Screenwriter Diablo Cody made a big splash with the clever Juno, and showed real growth with the acid Young Adult. But that was a while ago. This trite stinker, in the mold of so many dramadies about the travails of rich families as they negotiate the perilous path of monied suburbia, is a massive step backwards.
Cody offers Ricki, a talentless front woman for a cover band who has come home to her estranged, affluent ex-husband and adult children after a long hiatus. She chews with her mouth open, says dirty words, and attends a family wedding.
But hey, it’s Meryl Streep, so we’re okay, right?
Right?
Wrong. Streep is just terrible, whether slumming as the hip cast-off or leading the worst bar band ever. She’s in-authentically grungy and gratuitously down-to-earth and when she visits her erstwhile family, led by the kind ex-husband (Kevin Kline), it is cringe-inducing, not because of the fish-out-of-water stuff (this is the kind of movie where the denizens of the tony enclave practically say, “Well, I never!”), but because there’s not a word of it that feels real.

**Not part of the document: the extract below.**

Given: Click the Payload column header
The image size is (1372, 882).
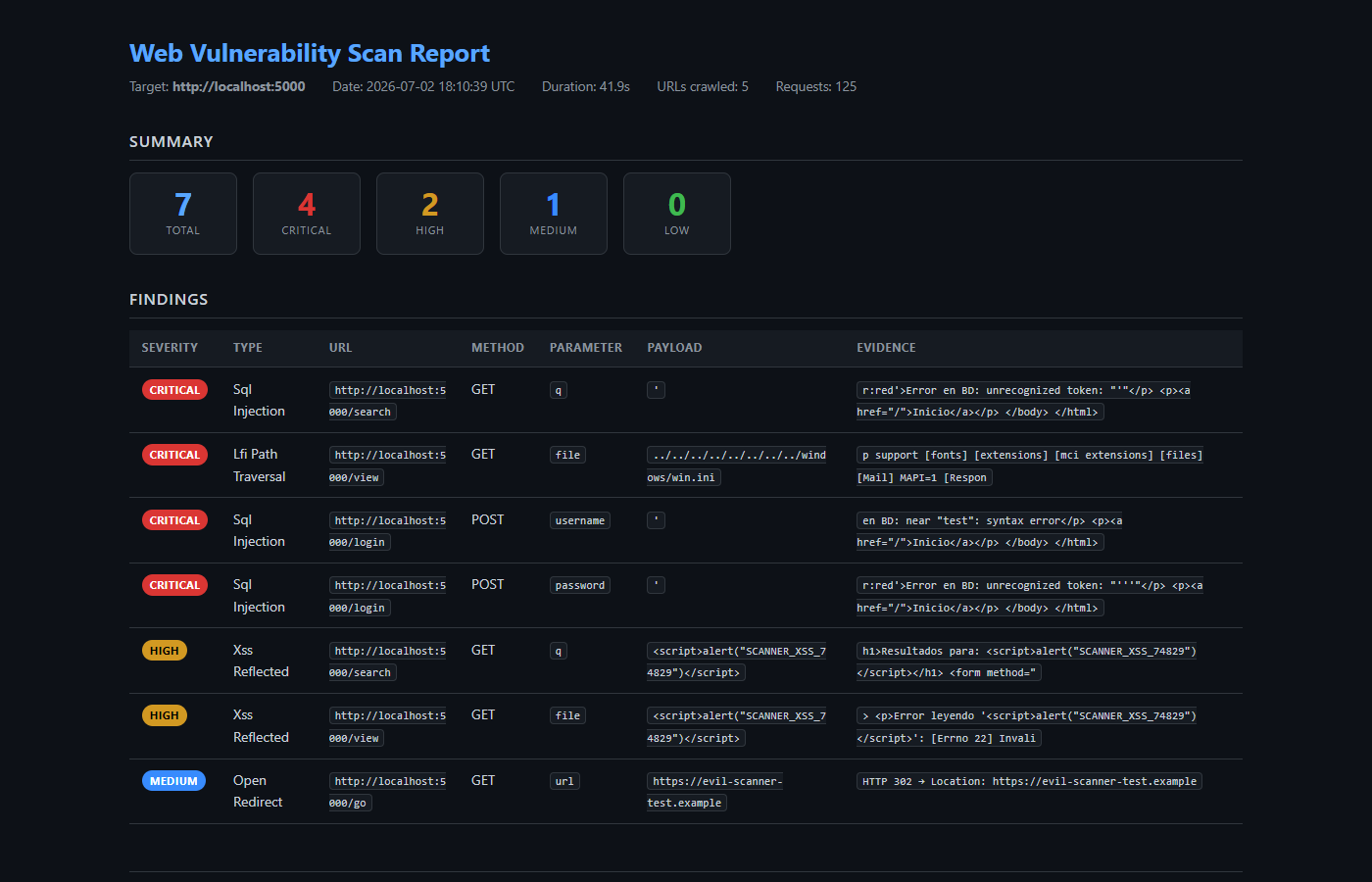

There is no way Streep’s character would even be a distant cousin to these people, much less the former matriarch.
Kline has, of course, remarried a protective earth mother type who raised the abandoned children while Ricki honed her craft covering Tom Petty. Others who Ricki abandoned include a nice son about to get married to the most stuck-up bitch imaginable; a fragile daughter who has had a breakdown because her marriage of three seconds failed (you’d think she’d been a captive of Boko Haram, so extreme is her distress); and a son straight out of gay central casting (he is furious because Ricki called his gayness a phase and voted for W . . . twice!)
All of which would be humdrum but bearable twaddle save for the fact that Ricki and her shit band play about 7 numbers in this picture, including a version of Wooly Boolie so bad we could have won the war on terror years ago had it been utilized at Guantanamo.
Worse, Ricki’s version of Springsteen’s My Love Will Not Let You Down starts more like a Quarterflash tune and ends with your head in a bucket.
After August: Osage County and this, I am not saying Streep is at that Pacino point, where she thinks she can just fart in a bottle and call it potpourri.
But she’s veering to the off ramp.
Least likely sentence I ever expected to write? Rick Springfield, who plays the lead guitarist for the Flash and Ricki’s love interest, deserved better.